Copy the following data line for line, with no changes.
# start of Supplied material
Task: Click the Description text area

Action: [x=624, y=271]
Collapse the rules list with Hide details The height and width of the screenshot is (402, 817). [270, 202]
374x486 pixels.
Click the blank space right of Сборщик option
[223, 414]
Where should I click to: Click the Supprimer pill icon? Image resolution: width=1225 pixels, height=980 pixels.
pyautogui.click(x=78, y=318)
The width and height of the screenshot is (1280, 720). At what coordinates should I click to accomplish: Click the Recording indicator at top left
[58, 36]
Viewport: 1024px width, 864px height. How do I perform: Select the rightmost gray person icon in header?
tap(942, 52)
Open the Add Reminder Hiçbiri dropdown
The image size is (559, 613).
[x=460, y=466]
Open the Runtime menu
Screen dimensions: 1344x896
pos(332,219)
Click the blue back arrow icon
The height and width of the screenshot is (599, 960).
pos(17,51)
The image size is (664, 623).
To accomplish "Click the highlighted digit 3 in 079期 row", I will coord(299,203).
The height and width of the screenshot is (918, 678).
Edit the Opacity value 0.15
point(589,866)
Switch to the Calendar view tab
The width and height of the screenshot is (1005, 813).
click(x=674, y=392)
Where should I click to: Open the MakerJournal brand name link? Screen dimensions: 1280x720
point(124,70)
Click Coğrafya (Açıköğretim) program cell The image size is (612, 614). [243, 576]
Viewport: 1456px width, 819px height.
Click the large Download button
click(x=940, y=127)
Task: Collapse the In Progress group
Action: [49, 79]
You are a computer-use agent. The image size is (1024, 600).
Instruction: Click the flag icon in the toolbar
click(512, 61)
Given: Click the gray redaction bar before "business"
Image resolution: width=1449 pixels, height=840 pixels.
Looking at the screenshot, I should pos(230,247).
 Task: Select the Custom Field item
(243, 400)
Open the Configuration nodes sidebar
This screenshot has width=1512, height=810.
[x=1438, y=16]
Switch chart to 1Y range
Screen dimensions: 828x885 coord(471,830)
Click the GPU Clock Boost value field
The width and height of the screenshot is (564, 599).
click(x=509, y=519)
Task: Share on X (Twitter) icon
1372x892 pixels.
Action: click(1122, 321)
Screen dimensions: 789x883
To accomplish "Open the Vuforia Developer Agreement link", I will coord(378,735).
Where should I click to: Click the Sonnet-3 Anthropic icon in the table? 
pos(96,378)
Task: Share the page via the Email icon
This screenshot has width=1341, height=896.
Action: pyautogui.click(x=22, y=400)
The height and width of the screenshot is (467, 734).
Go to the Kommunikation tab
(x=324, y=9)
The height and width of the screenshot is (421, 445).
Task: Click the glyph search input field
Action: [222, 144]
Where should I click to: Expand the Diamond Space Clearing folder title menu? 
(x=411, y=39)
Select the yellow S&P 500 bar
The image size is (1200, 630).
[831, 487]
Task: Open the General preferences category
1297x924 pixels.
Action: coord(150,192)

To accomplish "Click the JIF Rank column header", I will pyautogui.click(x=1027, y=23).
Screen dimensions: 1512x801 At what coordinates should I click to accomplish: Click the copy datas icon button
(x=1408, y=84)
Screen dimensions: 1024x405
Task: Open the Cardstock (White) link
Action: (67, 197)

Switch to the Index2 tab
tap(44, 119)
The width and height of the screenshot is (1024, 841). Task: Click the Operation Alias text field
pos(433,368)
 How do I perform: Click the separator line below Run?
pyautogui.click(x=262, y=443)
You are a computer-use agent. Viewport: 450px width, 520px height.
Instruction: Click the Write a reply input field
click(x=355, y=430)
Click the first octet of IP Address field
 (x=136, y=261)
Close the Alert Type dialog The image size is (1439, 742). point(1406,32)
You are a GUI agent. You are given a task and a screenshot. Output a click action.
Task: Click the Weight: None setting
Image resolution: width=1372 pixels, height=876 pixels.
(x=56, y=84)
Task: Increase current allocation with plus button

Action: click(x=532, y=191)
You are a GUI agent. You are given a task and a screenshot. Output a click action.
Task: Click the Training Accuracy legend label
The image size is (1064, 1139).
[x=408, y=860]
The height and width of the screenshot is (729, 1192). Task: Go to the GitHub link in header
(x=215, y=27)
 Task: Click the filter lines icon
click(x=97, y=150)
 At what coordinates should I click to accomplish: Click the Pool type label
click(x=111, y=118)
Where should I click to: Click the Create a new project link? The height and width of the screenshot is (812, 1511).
# end of Supplied material
* Finished answer:
Task: Click the Description text area

Action: [x=624, y=271]
Collapse the rules list with Hide details The height and width of the screenshot is (402, 817). [270, 202]
374x486 pixels.
Click the blank space right of Сборщик option
[223, 414]
Where should I click to: Click the Supprimer pill icon? Image resolution: width=1225 pixels, height=980 pixels.
pyautogui.click(x=78, y=318)
The width and height of the screenshot is (1280, 720). At what coordinates should I click to accomplish: Click the Recording indicator at top left
[58, 36]
Viewport: 1024px width, 864px height. How do I perform: Select the rightmost gray person icon in header?
tap(942, 52)
Open the Add Reminder Hiçbiri dropdown
The image size is (559, 613).
[x=460, y=466]
Open the Runtime menu
Screen dimensions: 1344x896
pos(332,219)
Click the blue back arrow icon
The height and width of the screenshot is (599, 960).
pos(17,51)
The image size is (664, 623).
To accomplish "Click the highlighted digit 3 in 079期 row", I will coord(299,203).
The height and width of the screenshot is (918, 678).
Edit the Opacity value 0.15
point(589,866)
Switch to the Calendar view tab
The width and height of the screenshot is (1005, 813).
click(x=674, y=392)
Where should I click to: Open the MakerJournal brand name link? Screen dimensions: 1280x720
point(124,70)
Click Coğrafya (Açıköğretim) program cell The image size is (612, 614). [243, 576]
Viewport: 1456px width, 819px height.
Click the large Download button
click(x=940, y=127)
Task: Collapse the In Progress group
Action: [49, 79]
You are a computer-use agent. The image size is (1024, 600).
Instruction: Click the flag icon in the toolbar
click(512, 61)
Given: Click the gray redaction bar before "business"
Image resolution: width=1449 pixels, height=840 pixels.
Looking at the screenshot, I should pos(230,247).
 Task: Select the Custom Field item
(243, 400)
Open the Configuration nodes sidebar
This screenshot has width=1512, height=810.
[x=1438, y=16]
Switch chart to 1Y range
Screen dimensions: 828x885 coord(471,830)
Click the GPU Clock Boost value field
The width and height of the screenshot is (564, 599).
click(x=509, y=519)
Task: Share on X (Twitter) icon
1372x892 pixels.
Action: click(1122, 321)
Screen dimensions: 789x883
To accomplish "Open the Vuforia Developer Agreement link", I will coord(378,735).
Where should I click to: Click the Sonnet-3 Anthropic icon in the table? 
pos(96,378)
Task: Share the page via the Email icon
This screenshot has width=1341, height=896.
Action: pyautogui.click(x=22, y=400)
The height and width of the screenshot is (467, 734).
Go to the Kommunikation tab
(x=324, y=9)
The height and width of the screenshot is (421, 445).
Task: Click the glyph search input field
Action: [222, 144]
Where should I click to: Expand the Diamond Space Clearing folder title menu? 
(x=411, y=39)
Select the yellow S&P 500 bar
The image size is (1200, 630).
[831, 487]
Task: Open the General preferences category
1297x924 pixels.
Action: coord(150,192)

To accomplish "Click the JIF Rank column header", I will pyautogui.click(x=1027, y=23).
Screen dimensions: 1512x801 At what coordinates should I click to accomplish: Click the copy datas icon button
(x=1408, y=84)
Screen dimensions: 1024x405
Task: Open the Cardstock (White) link
Action: (67, 197)

Switch to the Index2 tab
tap(44, 119)
The width and height of the screenshot is (1024, 841). Task: Click the Operation Alias text field
pos(433,368)
 How do I perform: Click the separator line below Run?
pyautogui.click(x=262, y=443)
You are a computer-use agent. Viewport: 450px width, 520px height.
Instruction: Click the Write a reply input field
click(x=355, y=430)
Click the first octet of IP Address field
 (x=136, y=261)
Close the Alert Type dialog The image size is (1439, 742). point(1406,32)
You are a GUI agent. You are given a task and a screenshot. Output a click action.
Task: Click the Weight: None setting
Image resolution: width=1372 pixels, height=876 pixels.
(x=56, y=84)
Task: Increase current allocation with plus button

Action: click(x=532, y=191)
You are a GUI agent. You are given a task and a screenshot. Output a click action.
Task: Click the Training Accuracy legend label
The image size is (1064, 1139).
[x=408, y=860]
The height and width of the screenshot is (729, 1192). Task: Go to the GitHub link in header
(x=215, y=27)
 Task: Click the filter lines icon
click(x=97, y=150)
 At what coordinates should I click to accomplish: Click the Pool type label
click(x=111, y=118)
Where should I click to: Click the Create a new project link? The height and width of the screenshot is (812, 1511).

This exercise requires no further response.